Précaution et dissimulation se confondent exemplairement dans son historique « Je vous ai compris » adressé le 4 juin 1958 à la marée humaine qui avait déferlé toute la matinée sur le Forum d’Alger. Quatre mots dont la cruelle équivoque ne doit rien à l’exaltation d’un spectacle inouï. Le Général se contrôle si bien qu’avant de former de ses bras dressés le V de la victoire, il lance au commandant en chef à ses côtés sur le balcon, par crainte de le balayer au passage : « Attention, Salan, je vais me retourner. » Les Français d’Algérie, comme la plupart de leurs compatriotes de la métropole, ne pouvaient imaginer, et refuseront longtemps d’admettre, que dans la bouche du chef de l’État, comprendre n’est pas approuver, et encore moins se rallier.
Dans la fracture de cette ambiguïté qu’il a voulue, le Général poursuit « progressivement » la route qu’il s’est fixée. Les « précautions » visent surtout désormais à préparer l’opinion à l’indépendance. En septembre 1959, il propose une « autodétermination » assortie de la « paix des braves ». Elle sera massivement approuvée par le référendum du 8 janvier 1961. Sur cette base commune, tractations secrètes et pourparlers officieux vont s’enchaîner, entrecoupés d’un épisode surprenant. Le Général veut-il appliquer une nouvelle fois sa maxime : « Il faut toujours avoir deux fers au feu » ? En pleine négociation de Melun avec les dirigeants du FLN, il accepte de recevoir les chefs de la wilaya 4 acheminés en grand secret par le clan des « colonels » à l’Élysée, sans avoir jugé nécessaire de mettre au courant son Premier ministre Michel Debré.
Le succès du 8 avril ne sera pas célébré, loin s’en faut, comme un triomphe.

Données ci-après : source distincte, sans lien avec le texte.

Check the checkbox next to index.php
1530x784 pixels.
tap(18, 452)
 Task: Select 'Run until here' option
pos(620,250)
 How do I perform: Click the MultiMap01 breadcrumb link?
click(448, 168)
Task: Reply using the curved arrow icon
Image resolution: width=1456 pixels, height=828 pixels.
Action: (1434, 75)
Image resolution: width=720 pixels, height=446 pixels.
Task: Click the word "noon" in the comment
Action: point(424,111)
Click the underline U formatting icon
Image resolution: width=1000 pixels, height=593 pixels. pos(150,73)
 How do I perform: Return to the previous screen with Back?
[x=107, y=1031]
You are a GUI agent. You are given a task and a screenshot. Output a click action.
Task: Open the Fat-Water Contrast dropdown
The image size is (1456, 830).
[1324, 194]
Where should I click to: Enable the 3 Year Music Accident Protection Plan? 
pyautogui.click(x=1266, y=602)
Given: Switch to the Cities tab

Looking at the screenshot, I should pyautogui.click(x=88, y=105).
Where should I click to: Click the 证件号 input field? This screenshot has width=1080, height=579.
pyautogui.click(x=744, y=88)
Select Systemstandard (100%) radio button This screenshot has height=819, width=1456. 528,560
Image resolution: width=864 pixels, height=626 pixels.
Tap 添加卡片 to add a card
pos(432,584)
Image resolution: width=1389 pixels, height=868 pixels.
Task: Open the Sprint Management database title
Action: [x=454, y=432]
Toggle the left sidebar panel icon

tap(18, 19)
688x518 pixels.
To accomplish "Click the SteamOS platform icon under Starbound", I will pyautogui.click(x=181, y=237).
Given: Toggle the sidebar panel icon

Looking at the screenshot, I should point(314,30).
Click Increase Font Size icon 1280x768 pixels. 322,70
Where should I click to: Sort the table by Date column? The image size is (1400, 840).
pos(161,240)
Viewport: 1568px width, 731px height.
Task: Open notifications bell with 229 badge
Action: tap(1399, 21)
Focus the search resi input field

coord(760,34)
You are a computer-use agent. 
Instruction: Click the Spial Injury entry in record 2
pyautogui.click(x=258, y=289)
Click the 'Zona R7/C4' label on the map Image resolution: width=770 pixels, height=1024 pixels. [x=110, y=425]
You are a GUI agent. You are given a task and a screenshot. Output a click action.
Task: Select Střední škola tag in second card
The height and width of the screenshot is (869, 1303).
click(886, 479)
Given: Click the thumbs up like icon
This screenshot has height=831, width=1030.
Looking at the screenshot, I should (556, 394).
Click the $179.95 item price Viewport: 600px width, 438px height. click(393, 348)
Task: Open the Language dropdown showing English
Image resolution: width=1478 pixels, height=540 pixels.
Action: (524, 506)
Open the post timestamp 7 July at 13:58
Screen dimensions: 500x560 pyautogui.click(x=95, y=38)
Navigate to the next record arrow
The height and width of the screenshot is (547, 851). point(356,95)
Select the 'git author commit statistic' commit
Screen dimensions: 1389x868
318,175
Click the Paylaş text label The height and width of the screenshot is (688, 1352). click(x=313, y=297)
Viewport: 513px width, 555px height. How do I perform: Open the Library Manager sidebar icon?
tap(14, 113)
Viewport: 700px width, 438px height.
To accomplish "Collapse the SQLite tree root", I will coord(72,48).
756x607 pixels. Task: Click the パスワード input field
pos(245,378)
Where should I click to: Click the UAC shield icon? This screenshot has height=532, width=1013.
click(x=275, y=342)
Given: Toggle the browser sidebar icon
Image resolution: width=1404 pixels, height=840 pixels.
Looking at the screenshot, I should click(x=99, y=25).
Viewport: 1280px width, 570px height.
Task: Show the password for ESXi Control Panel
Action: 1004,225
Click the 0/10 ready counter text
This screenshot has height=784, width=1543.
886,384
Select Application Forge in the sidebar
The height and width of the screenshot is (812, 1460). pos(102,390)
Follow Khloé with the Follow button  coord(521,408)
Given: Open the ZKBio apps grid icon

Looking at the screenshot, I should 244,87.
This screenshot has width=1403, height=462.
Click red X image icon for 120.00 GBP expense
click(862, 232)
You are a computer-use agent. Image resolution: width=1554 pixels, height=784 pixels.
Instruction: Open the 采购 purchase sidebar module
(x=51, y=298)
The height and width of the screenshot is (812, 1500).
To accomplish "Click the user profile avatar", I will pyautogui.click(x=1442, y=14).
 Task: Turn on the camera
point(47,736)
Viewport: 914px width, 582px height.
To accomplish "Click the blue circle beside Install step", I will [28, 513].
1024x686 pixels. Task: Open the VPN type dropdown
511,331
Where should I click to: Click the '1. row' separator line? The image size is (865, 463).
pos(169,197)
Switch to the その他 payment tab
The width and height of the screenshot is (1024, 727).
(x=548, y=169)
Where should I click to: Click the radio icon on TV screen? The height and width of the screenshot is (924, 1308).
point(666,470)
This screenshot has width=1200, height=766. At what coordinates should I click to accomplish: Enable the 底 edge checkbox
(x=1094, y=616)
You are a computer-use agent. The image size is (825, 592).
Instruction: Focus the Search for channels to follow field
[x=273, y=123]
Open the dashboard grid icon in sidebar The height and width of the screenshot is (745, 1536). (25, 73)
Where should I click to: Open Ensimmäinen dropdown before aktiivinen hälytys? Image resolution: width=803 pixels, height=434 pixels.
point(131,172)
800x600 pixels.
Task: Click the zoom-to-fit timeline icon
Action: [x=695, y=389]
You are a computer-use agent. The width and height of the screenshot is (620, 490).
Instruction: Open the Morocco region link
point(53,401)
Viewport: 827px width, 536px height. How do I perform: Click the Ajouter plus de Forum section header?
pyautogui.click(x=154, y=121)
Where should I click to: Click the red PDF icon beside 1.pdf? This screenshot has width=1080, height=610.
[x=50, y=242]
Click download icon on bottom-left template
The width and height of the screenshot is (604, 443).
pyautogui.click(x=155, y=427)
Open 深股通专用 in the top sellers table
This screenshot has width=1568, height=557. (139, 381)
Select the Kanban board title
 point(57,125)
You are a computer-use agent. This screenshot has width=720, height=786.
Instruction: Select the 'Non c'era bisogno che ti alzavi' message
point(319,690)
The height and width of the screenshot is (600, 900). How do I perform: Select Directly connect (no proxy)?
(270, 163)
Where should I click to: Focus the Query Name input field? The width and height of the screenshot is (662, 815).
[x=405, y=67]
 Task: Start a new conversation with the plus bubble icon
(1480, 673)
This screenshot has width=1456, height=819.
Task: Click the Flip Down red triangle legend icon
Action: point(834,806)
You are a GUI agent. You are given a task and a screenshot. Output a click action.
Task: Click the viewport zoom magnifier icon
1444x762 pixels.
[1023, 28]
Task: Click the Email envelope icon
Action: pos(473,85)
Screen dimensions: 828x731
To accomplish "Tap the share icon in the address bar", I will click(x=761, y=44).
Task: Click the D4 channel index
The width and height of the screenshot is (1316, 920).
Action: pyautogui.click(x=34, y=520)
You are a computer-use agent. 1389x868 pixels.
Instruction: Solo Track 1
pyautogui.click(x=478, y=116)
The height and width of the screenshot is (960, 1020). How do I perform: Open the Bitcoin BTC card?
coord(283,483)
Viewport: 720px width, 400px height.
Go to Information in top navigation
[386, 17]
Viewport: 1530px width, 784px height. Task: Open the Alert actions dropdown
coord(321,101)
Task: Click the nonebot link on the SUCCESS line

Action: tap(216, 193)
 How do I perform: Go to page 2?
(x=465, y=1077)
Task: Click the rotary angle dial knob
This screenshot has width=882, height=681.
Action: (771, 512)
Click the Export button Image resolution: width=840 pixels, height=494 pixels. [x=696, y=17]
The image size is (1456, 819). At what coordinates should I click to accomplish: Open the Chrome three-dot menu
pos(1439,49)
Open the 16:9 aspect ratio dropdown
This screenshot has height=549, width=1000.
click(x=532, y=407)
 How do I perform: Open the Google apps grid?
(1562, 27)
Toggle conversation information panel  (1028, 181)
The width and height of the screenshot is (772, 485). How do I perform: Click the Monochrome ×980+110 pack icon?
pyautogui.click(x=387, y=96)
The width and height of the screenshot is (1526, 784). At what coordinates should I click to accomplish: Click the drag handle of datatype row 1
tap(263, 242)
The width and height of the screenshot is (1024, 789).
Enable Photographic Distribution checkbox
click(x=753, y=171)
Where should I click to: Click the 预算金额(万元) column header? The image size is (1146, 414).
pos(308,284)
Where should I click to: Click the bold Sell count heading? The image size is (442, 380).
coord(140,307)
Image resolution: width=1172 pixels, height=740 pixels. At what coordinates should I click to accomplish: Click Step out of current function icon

Il laisse aujourd’hui encore à nombre d’électeurs survivants l’impression de « lâche soulagement » stigmatisé à l’époque par les partisans de l’Algérie française et inutilement vengé par la meurtrière aventure de l’OAS.
Avec sa sensibilité corse nourrie de fidélité républicaine, Alexandre Sanguinetti, un des ministres préférés du Général, exprimera la douleur et à la fois la fatalité de ce drame de conscience national : « Dans l’histoire des nations comme dans la vie des humains, il y a des moments où pour sauver la mère il faut sacrifier l’enfant. » De Gaulle notera plus sobrement dans ses Mémoires : « La France ressent le regret de ce qui est passé et l’espoir de ce qui va venir. » À l’approbation populaire du 8 avril allait succéder, avec l’échec de l’attentat du Petit-Clamart, un jugement autrement plus important à ses yeux : celui du destin, pour qu’il poursuive « son chemin et sa vocation ».